Now that the Oscars are freshly behind us, and with 2012 promising to be at least a slightly better year for big studio product than 2011, it's time to dig into the first month of a blockbuster season that just keeps getting longer and longer. Mind you, none of those promising 2012 studio pictures are set to come out yet, but pretty much every single weekend has its own smallish wannabe blockbuster. Let's call them pup-tentpoles.
Feature-length adaptations of Dr. Seuss books have been predominately awful, and the only one to come even close to good - I would not say it came all that hugely close, but there are those who'd disagree with me - was the 2008 Horton Hears a Who!, produced by one Christopher Meledandri. One Despicable Me later, Meldandri returns to the Seuss well with The Lorax, and to be frank, the trailer doesn't make it look any more than tolerable; and the bevy of marketing tie-ins suggest that somebody has missed the anti-development, anti-corporate message of the story pretty badly. But "tolerable" is above-par for both Seuss movies and American animated features, so I won't get all huffy about how terrible it's going to be - point in fact, it's likely to be one the more watchable films of March.
In a keen bit of counterprogramming, the truly abysmal-looking Project X marries the evergreen "teens, party, sex, booze" genre to the long-expired first-person camera movement. I am as far from this film's target audience as can be, and will not speak of it more.
After decades of Development Hell at just about every studio in Hollywood history, Edgar Rice Burroughs's A Princess of Mars finally hits theaters, under the punishingly anonymous title John Carter, a misstep in the Disney marketing department so dire as to make the Tangled imbroglio look dainty. In the wake of the ungainly Prince of Persia 2-looking ads, the only point of optimism left is that it's the first live-action film directed by Andrew Stanton, the second Pixar director to make that jump; it's surely too much to hope for Mission: Impossible - Ghost Protocol levels of accomplishment, but it shouldn't be too much to hope that it's at least a fun popcorn movie.
Elsewhere in wide releases, Eddie Murphy is back with another concept-heavy comedy that would have made more sense in the 1990s than it does now: A Thousand Words, in which he can't talk or he'll die. Because ha ha, Eddie Murphy likes to talk, as we all knew 15 years ago. Also, it's apparently been on the shelf for 4 years, and that is the most unpromising thing imaginable.
Speaking of concepts replacing plot, Silent House, starring new indie It Girl Elizabeth Olsen, is a single-take slasher movie. It will, undoubtedly, be a fascinating experiment, but I have grave concerns that it has the potential to be anything more.
Channing Tatum and Oscar nominee Jonah Hill team up for a feature version of 21 Jump Street,and it gets dumped in the saddest little weekend of the season, between the two most heavily-hyped pictures of the first quarter of the year.
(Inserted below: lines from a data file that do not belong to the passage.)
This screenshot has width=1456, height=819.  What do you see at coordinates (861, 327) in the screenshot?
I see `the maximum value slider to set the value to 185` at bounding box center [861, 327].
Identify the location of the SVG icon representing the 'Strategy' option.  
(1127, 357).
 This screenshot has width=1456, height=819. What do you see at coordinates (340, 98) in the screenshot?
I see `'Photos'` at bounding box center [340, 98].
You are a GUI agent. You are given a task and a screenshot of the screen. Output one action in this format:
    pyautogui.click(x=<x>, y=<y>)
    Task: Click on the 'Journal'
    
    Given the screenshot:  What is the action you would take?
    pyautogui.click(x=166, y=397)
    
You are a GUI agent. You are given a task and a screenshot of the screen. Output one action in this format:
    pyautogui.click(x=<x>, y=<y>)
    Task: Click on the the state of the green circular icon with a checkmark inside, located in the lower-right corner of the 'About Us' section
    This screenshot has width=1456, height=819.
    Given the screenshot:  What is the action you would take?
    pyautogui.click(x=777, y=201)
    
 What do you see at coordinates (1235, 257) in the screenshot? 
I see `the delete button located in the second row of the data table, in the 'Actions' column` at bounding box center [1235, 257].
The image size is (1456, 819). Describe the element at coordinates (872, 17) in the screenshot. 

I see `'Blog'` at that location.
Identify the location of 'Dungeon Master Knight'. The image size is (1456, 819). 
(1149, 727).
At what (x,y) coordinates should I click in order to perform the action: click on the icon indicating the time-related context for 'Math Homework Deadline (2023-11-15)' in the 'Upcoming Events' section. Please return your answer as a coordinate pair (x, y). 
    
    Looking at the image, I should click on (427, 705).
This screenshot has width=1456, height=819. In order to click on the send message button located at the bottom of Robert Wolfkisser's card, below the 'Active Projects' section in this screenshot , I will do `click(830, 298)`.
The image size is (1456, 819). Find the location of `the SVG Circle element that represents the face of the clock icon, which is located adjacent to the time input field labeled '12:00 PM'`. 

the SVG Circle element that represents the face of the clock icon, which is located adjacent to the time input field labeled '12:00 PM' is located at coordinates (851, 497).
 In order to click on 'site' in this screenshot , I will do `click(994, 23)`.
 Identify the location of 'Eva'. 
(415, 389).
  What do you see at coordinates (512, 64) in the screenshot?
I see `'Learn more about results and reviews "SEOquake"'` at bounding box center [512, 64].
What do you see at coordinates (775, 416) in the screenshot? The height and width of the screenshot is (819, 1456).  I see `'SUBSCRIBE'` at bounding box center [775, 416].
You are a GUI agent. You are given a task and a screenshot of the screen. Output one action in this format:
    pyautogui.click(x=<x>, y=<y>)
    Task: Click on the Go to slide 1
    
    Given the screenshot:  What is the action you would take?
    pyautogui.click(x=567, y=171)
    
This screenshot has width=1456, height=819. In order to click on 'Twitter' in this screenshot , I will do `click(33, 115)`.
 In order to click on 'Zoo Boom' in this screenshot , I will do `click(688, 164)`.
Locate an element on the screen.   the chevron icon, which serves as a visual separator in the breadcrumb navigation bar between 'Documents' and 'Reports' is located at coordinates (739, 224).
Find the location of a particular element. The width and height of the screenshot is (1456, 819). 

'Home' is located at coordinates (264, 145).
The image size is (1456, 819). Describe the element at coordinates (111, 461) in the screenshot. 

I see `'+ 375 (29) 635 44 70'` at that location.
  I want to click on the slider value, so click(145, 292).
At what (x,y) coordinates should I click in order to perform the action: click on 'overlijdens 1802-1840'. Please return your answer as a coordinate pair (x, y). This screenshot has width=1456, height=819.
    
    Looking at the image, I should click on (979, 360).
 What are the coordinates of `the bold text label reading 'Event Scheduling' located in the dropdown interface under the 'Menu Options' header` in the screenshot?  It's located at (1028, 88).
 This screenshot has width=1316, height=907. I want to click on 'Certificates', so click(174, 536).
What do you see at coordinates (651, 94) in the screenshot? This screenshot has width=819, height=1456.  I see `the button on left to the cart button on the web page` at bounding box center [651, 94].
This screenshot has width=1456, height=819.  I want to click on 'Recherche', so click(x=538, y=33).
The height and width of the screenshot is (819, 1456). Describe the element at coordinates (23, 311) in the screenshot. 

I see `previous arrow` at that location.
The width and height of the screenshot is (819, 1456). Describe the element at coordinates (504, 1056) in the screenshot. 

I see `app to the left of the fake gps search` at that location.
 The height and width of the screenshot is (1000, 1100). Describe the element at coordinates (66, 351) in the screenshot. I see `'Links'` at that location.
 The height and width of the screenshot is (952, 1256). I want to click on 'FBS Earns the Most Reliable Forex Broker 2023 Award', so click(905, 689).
Hopefully the inevitable Johnny Depp cameo will be fun and not e.g. "LOOK AT JOHNNY DEPP BUYING A CARTON OF MILK!" Also, hopefully Hill and Tatum will, between them, be funnier than either of them typically are apart.
I know very little about The Hunger Games, the latest attempt at making the new Harry Potter, with Harry himself finally out to pasture and Bella Swan and her shiny vampire husband just about to wrap things up; I wanted to remain as cloistered as possible until I read the fairly well-regarded YA novel, which steadfastly refuses to show up from the library, because everybody else in the world had the same idea as I did, at the same time. But Jennifer Lawrence is an actress who deserves a better chance at the mainstream than her wobbly performance in the male-dominated X-Men: First Class, and I hope this does it.
For a while, Mirror Mirror was the stupider-looking of this year's two Snow White riffs, and the second consecutive Tarsem Singh picture aiming to make Singh's fans into shame-faced apologists. Then, on a very sad day in January, it became the final movie to showcase Eiko Ishioka's endlessly imaginative costume designs, and went from "I suppose I might see that" to "I must see that under the finest conditions of projection and sound that can be managed." The trailers still look unmatchably awful ("Snow White. Snow What? Snow Way!"), but still, pretty. Pray to God it is pretty enough.
Over here, Wrath of the Titans. For serious, did anyone in the entire world like the Clash of the Titans remake nearly enough to justify the fact that this exists? I ask because I genuinely do not know the answer.